(Entries from a screen grounding dataset)
━━━━━━━━━━━━━━━━━━━━
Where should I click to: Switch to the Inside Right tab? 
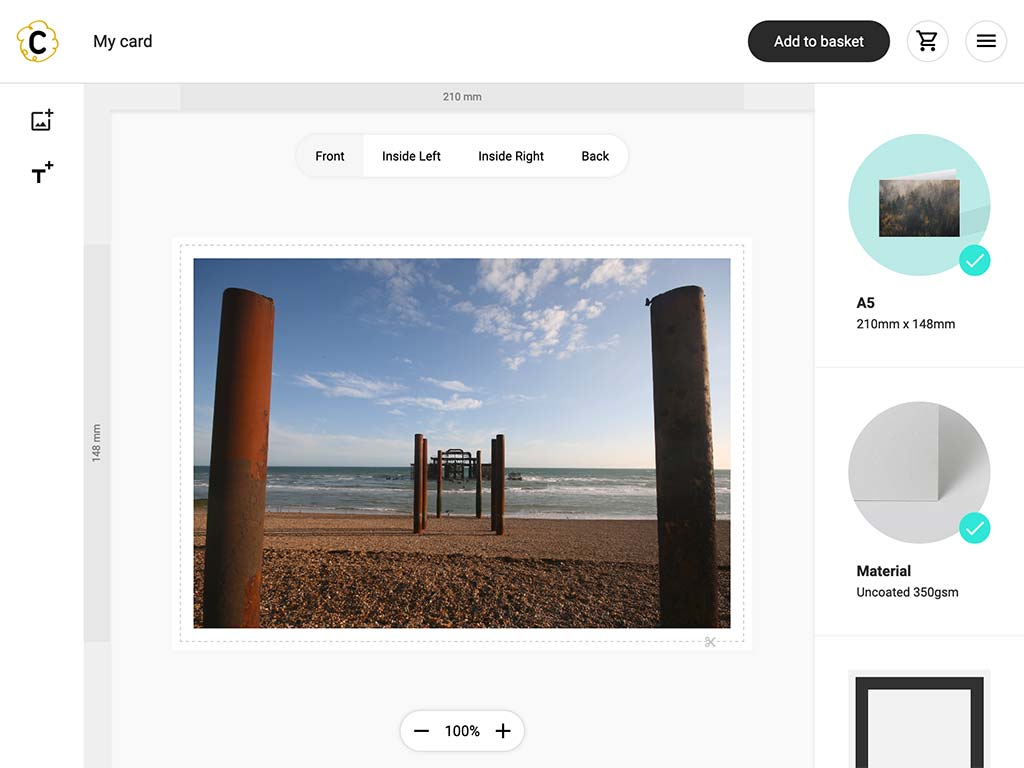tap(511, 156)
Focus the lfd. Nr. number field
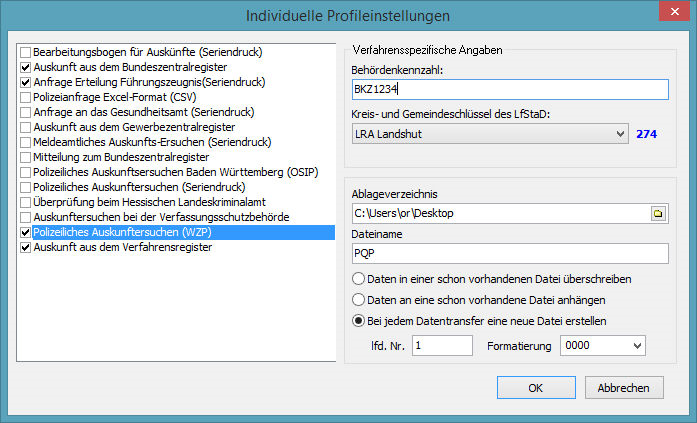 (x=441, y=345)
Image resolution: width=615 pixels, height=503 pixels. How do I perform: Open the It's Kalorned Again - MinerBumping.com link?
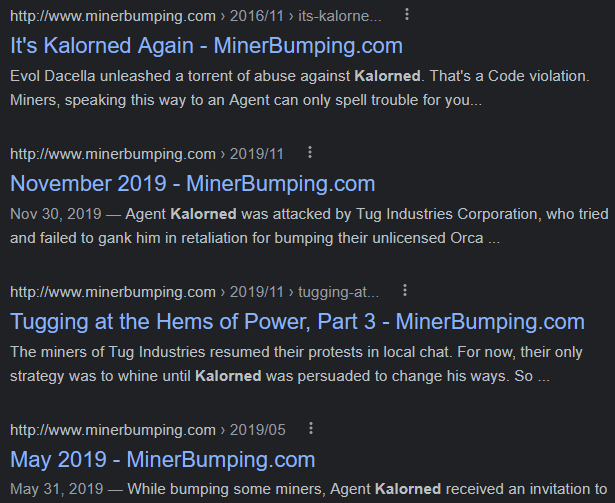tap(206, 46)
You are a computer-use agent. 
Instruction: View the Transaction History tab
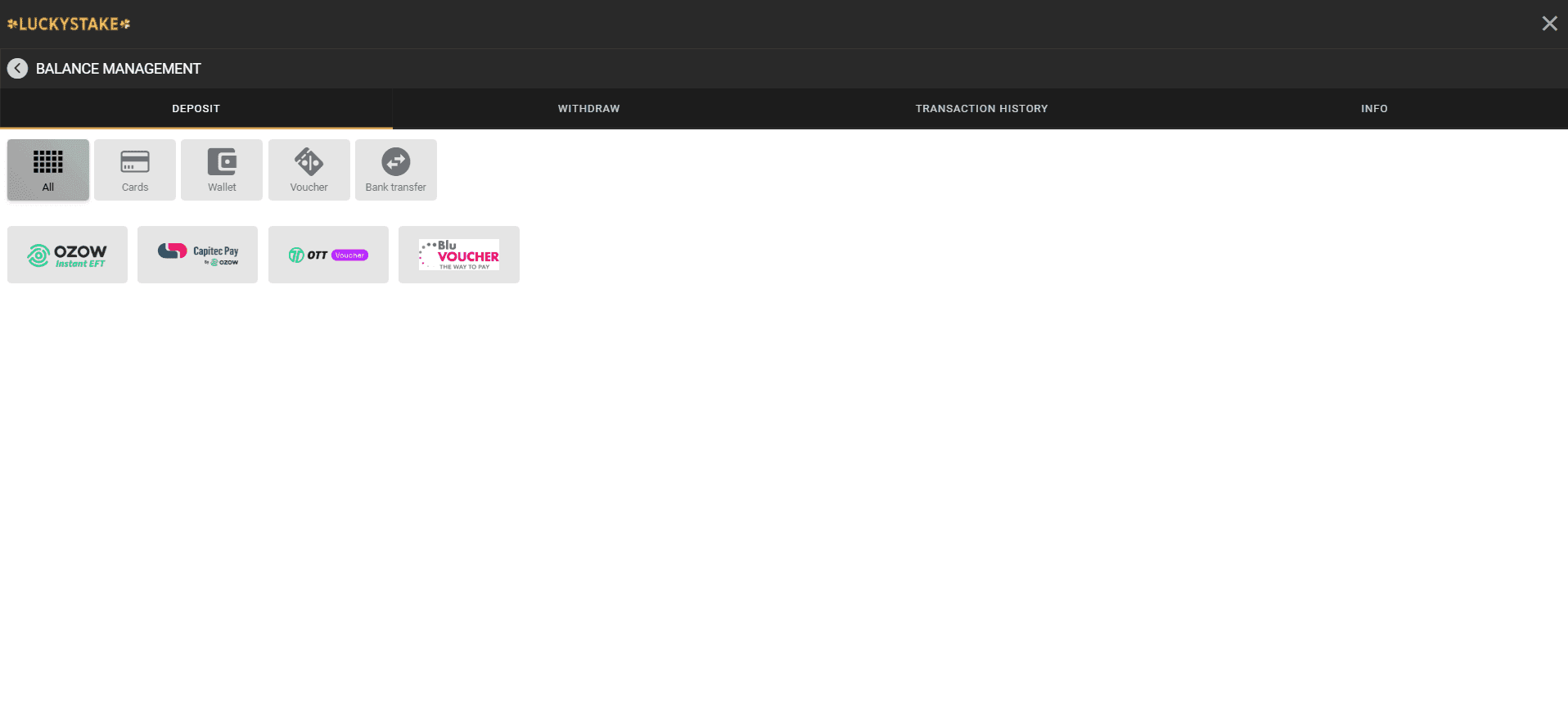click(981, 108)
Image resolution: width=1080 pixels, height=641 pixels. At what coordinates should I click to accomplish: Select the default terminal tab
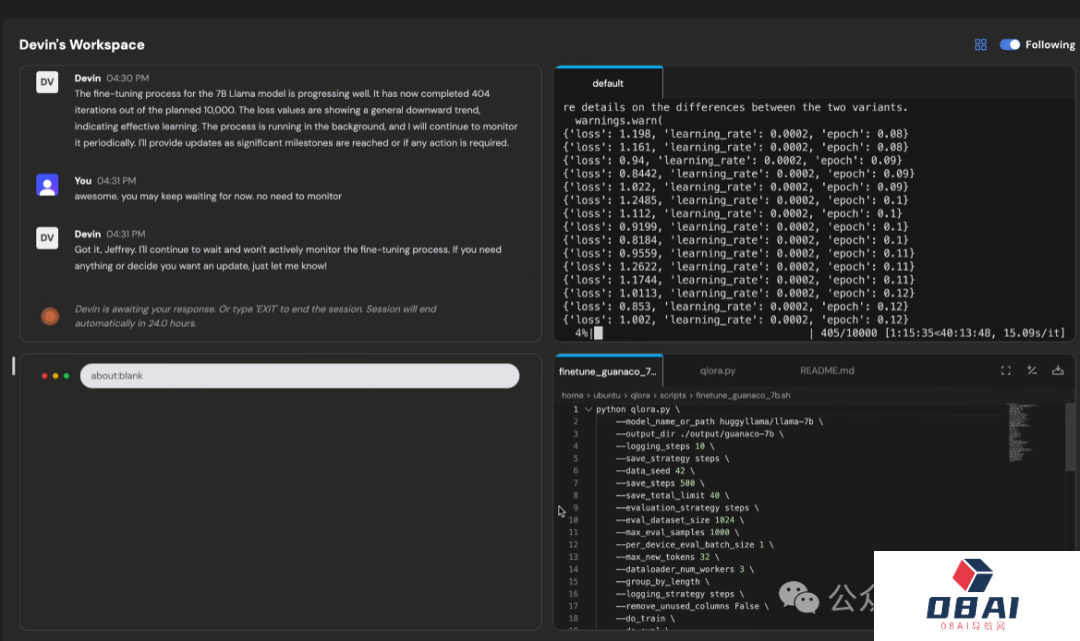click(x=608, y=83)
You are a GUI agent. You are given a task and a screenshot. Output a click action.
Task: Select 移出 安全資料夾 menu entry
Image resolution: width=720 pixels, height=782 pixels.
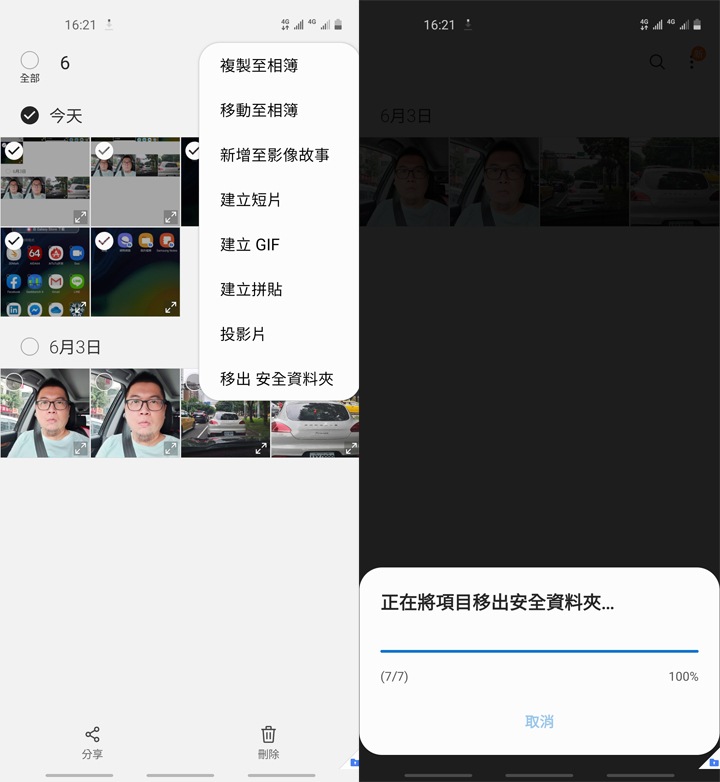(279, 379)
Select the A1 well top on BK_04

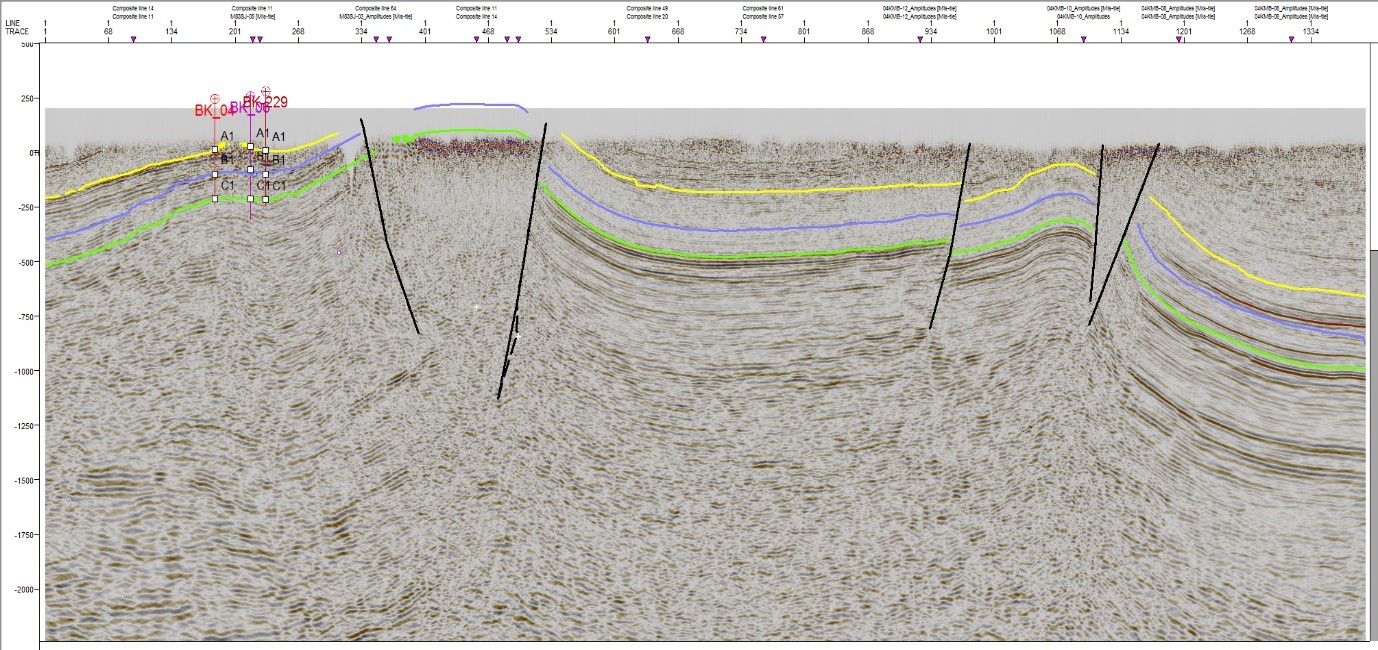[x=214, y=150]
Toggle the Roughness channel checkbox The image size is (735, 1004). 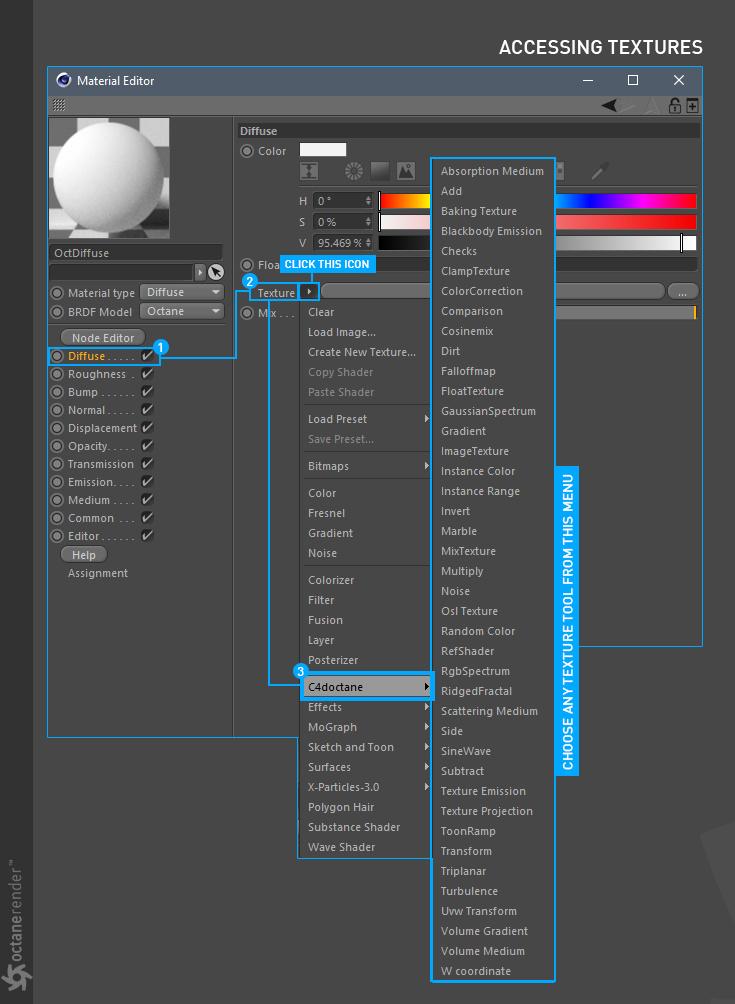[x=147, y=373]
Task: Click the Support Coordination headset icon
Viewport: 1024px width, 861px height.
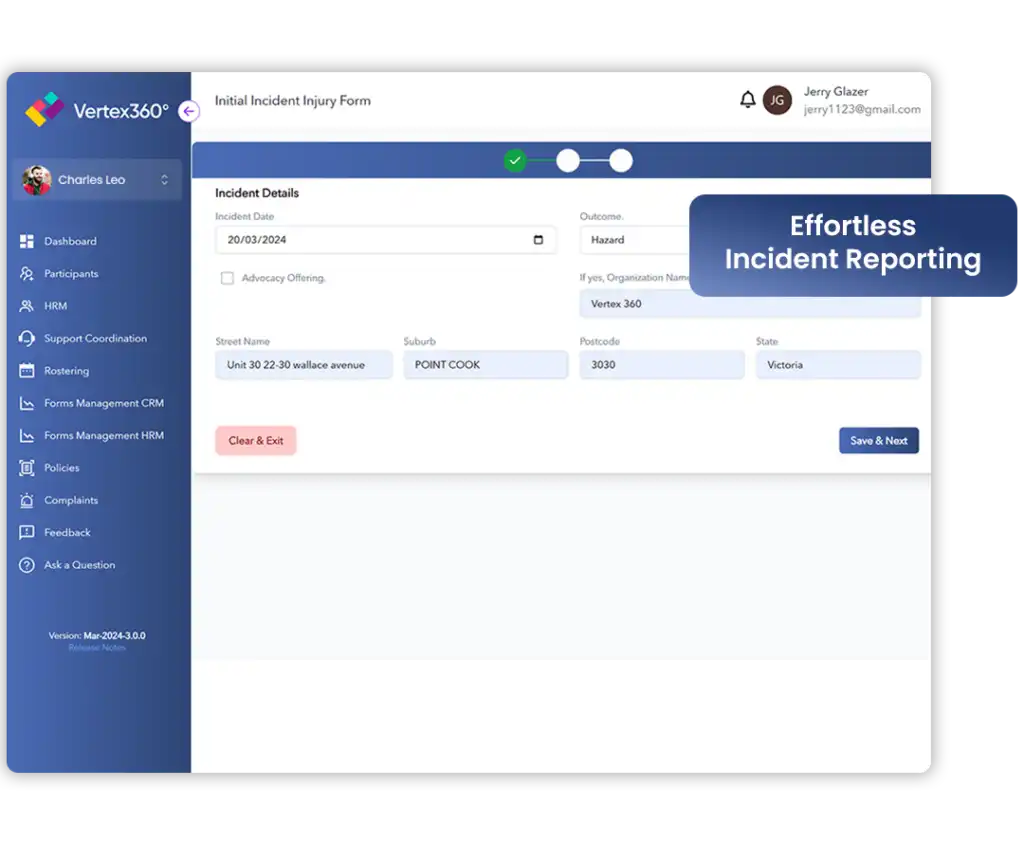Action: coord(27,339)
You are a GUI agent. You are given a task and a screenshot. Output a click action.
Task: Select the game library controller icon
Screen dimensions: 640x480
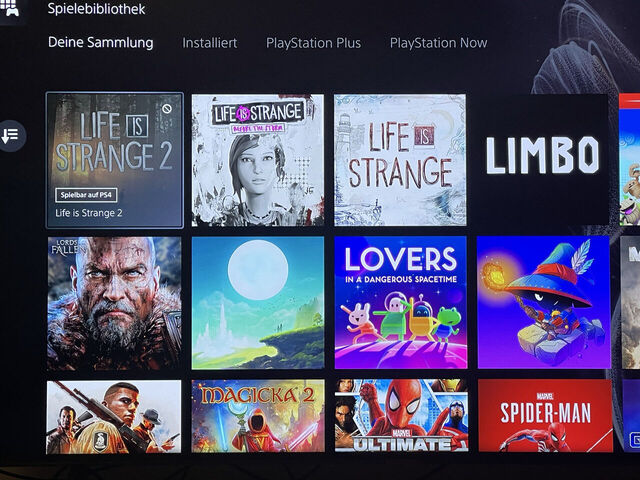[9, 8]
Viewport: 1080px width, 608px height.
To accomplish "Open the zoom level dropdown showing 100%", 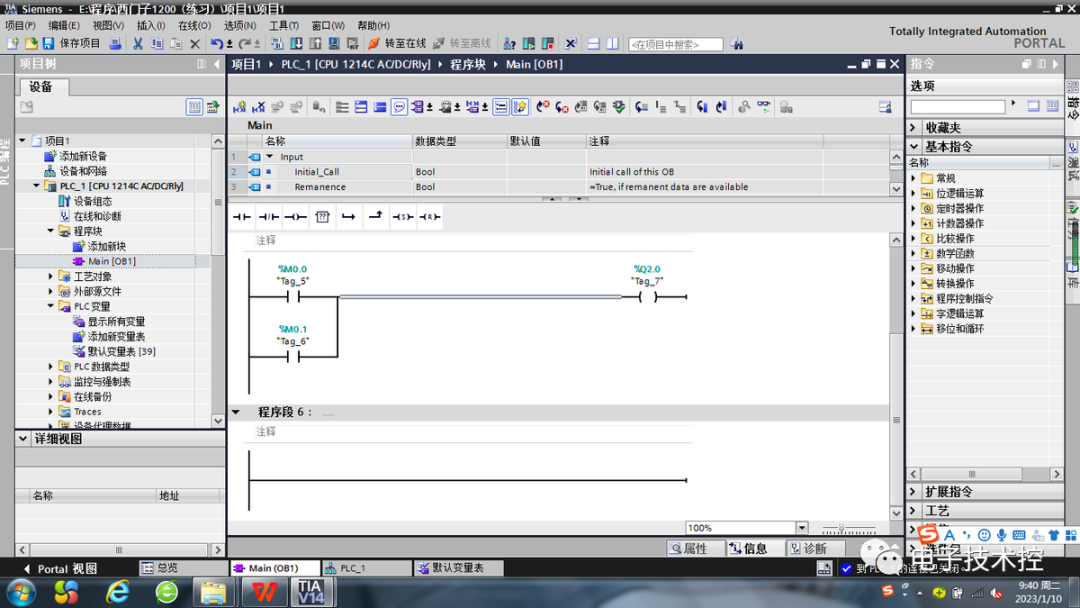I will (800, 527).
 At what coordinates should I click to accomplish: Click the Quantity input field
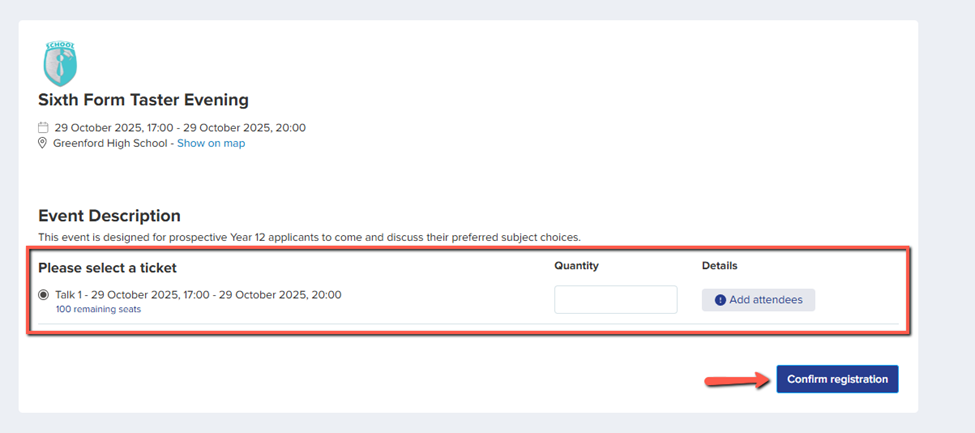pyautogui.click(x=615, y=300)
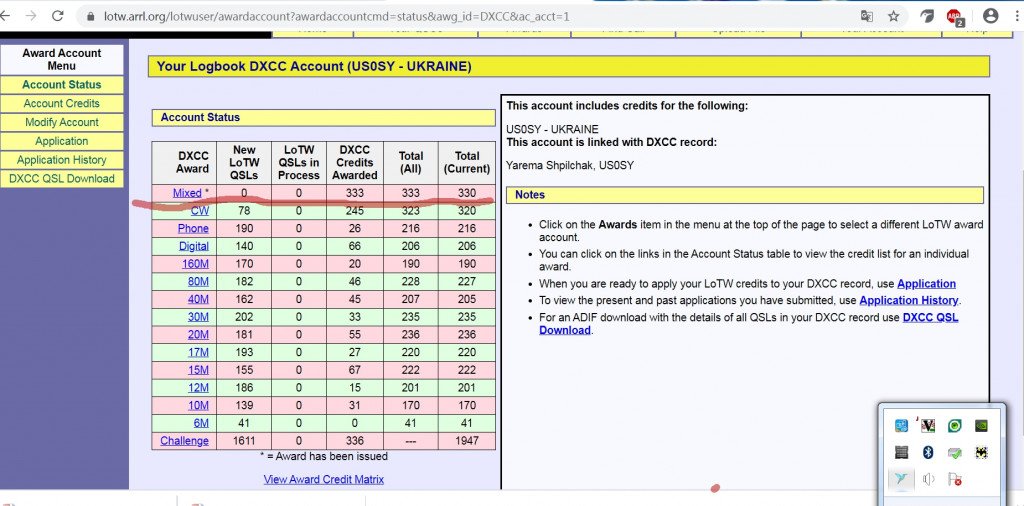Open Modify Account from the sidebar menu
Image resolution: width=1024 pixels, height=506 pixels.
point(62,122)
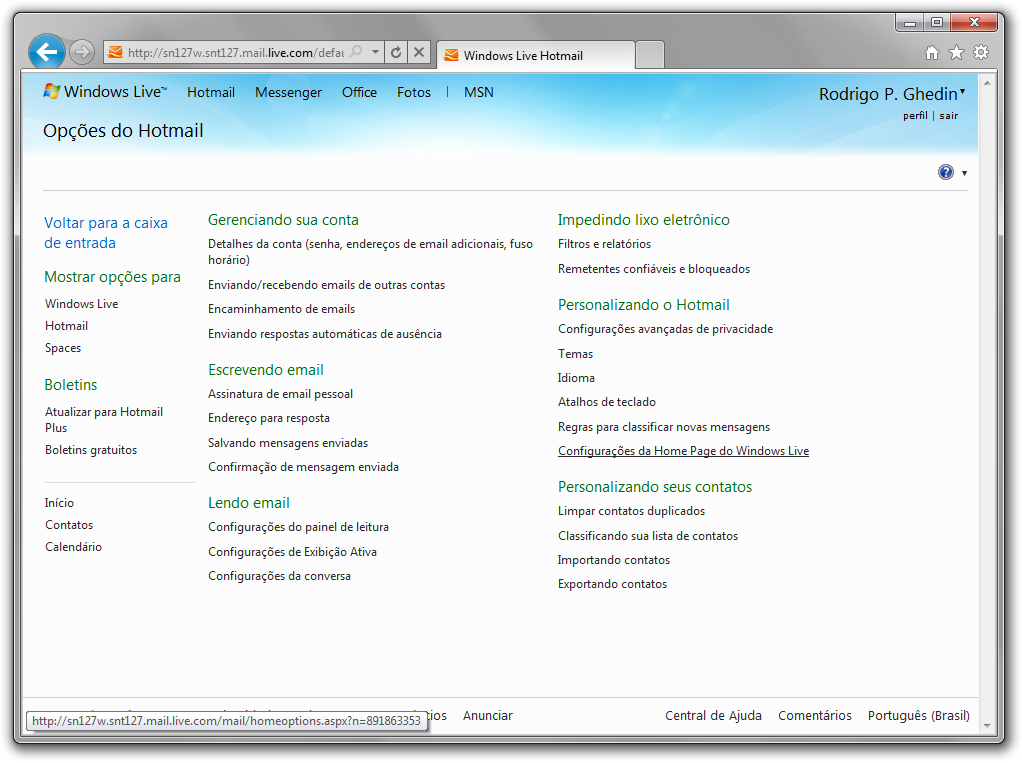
━━━━━━━━━━━━━━━━━━━━
Reproduce the entries from the very beginning through the line containing "tap(206, 46)", with both ends included. Omit the pictures.

■ **Task solution**
Where should I click to: Switch to the Inside Right tab? 
tap(511, 156)
Focus the lfd. Nr. number field
 (x=441, y=345)
Image resolution: width=615 pixels, height=503 pixels. How do I perform: Open the It's Kalorned Again - MinerBumping.com link?
tap(206, 46)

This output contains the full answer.